Толстушка улыбнулась про себя, вроде бы и сама не веря тому, что собиралась сказать нам. «Альберто перевернет всю чилийскую поэзию», – промолвила она. «Но ты что-то читала или это просто твоя интуиция?» Толстушка шмыгнула носом и замолчала. «На днях, – произнесла она неожиданно, – я зашла к нему домой». Мы молчали, но я видел, что Бибьяно, лежа на столе, улыбается и смотрит на нее с нежностью. «Разумеется, он не ждал меня», – уточнила Толстушка. «Я понимаю, о чем ты», – сказал Бибьяно. «Альберто разоткровенничался со мной», – продолжала Толстушка. «Не могу себе представить, чтобы Руис-Тагле откровенничал с кем бы то ни было», – отозвался Бибьяно. «Все считают, что он влюблен в Веронику Гармендия, но это не так», – сказала Толстушка. «Это он тебе сказал?» – удивился Бибьяно. Толстушка улыбнулась с выражением человека, посвященного в большую тайну. Помнится, я подумал тогда, что мне не нравится эта женщина. Наверное, она талантлива, умна, она наш товарищ, но мне она не нравилась. «Нет, этого он мне не говорил, – ответила Толстушка, – хотя мне он рассказывает то, чего не расскажет другому». – «Ты хочешь сказать, другой», – сказал Бибьяно. «Ну да, другой», – согласилась Толстушка. «О чем же он тебе таком рассказывает?» Прежде чем ответить, Толстушка задумалась. «О новой поэзии, о чем же еще». – «О новых стихах, которые он собирается написать?» – скептически уточнил Бибьяно. «О поэзии, которую он собирается создать, – ответила Толстушка. – И знаете, почему я так уверена? Потому что у него есть воля». – Она помедлила, ожидая, что мы спросим о чем-нибудь еще, и добавила: – «У него железная воля, вы его просто не знаете».

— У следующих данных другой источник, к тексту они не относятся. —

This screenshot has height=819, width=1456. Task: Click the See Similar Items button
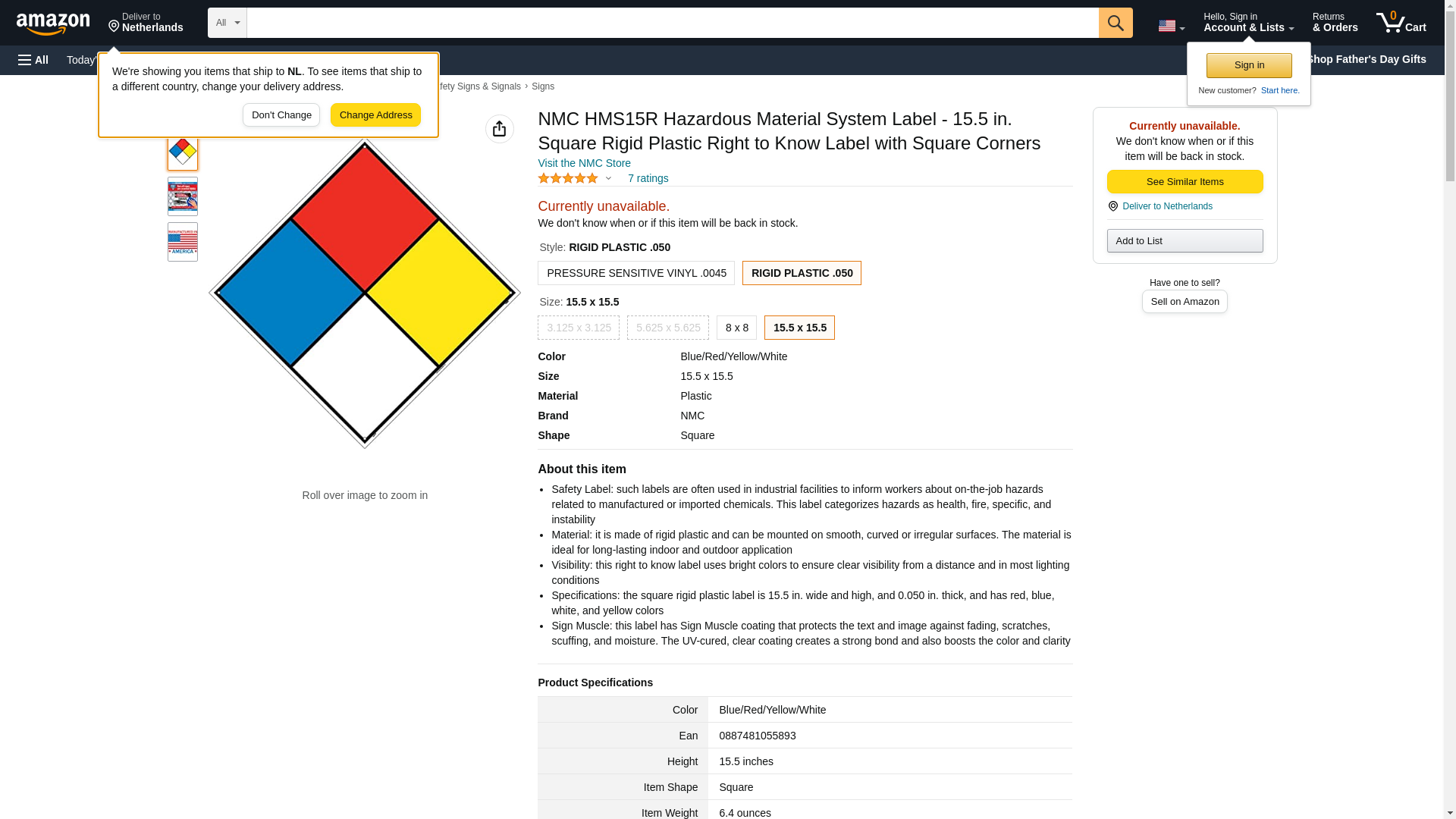[x=1184, y=181]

Было уже поздно. Бибьяно взглянул на Толстушку и встал, чтобы расплатиться. «Если ты так в него веришь, то почему не хочешь, чтобы Бибьяно включил его в антологию?» – спросил я. Мы накрутили на шею шарфы (никогда больше у меня не было такого длинного шарфа, как тогда) и вышли на холодную улицу. «Потому что не это его настоящие стихи», – сказала Толстушка. «Да ты-то откуда знаешь?» – воскликнул я раздраженно. «Потому что я знаю людей», – с грустью ответила Толстушка, глядя на пустынную улицу. Я счел это верхом самоуверенности. Бибьяно вышел следом за нами. «Мартита, – сказал он, – я мало в чем бываю уверен, но я совершенно убежден, что Руис-Тагле не совершит революции в чилийской поэзии». – «По-моему, он даже не левых взглядов», – добавил я. Удивительно, но Толстушка согласилась. «Нет, он не из левых», – подтвердила она совсем уже грустным голосом. На мгновение мне показалось, что она, того гляди, расплачется, и я поспешил сменить тему. Бибьяно рассмеялся. «С такими друзьями, как ты, Мартита, враги уже не нужны». Разумеется, Бибьяно шутил, но Толстушка восприняла его всерьез и захотела немедленно уйти. Мы проводили ее до дома. По дороге в автобусе мы болтали о фильме и о политической ситуации. Прежде чем попрощаться, она пристально посмотрела на нас и попросила пообещать ей кое-что. «Что именно?» – спросил Бибьяно. «Не рассказывайте Альберто, о чем мы говорили». – «Хорошо, – сказал Бибьяно, – обещаю не говорить ему, что ты просила не включать его в мою антологию». – «Да ее и не опубликуют», – сказала Толстушка. «Вполне возможно», – откликнулся Бибьяно. «Спасибо, Биби», – сказала Толстушка (так называла Бибьяно только она) и поцеловала его в щеку. «Клянусь, мы ничего ему не скажем», – добавил я. «Спасибо, спасибо, спасибо», – сказала Толстушка. Я подумал, что она шутит. «И не говорите ничего Веронике, – попросила она. – Она может передать Альберто, ну и сами понимаете». – «Не расскажем». – «Все останется между нами троими, обещаете?» – попросила Толстушка. «Обещаем», – ответили мы. Наконец, Толстушка повернулась к нам спиной, открыла дверь подъезда, и мы увидели, как она заходит в лифт. Прежде чем исчезнуть, она в последний раз помахала нам рукой. «Что за странная женщина», – сказал Бибьяно. Я засмеялся. Мы пешком разошлись по домам: Бибьяно в свое общежитие, а я домой к родителям. «Чилийская поэзия изменится только тогда, – сказал Бибьяно той ночью, – когда мы сумеем правильно прочесть Энрике Лина, [7] не раньше. В общем, еще не скоро».
7
Лин Энрике(1929–1988) – чилийский поэт, драматург, писатель, критик, художник.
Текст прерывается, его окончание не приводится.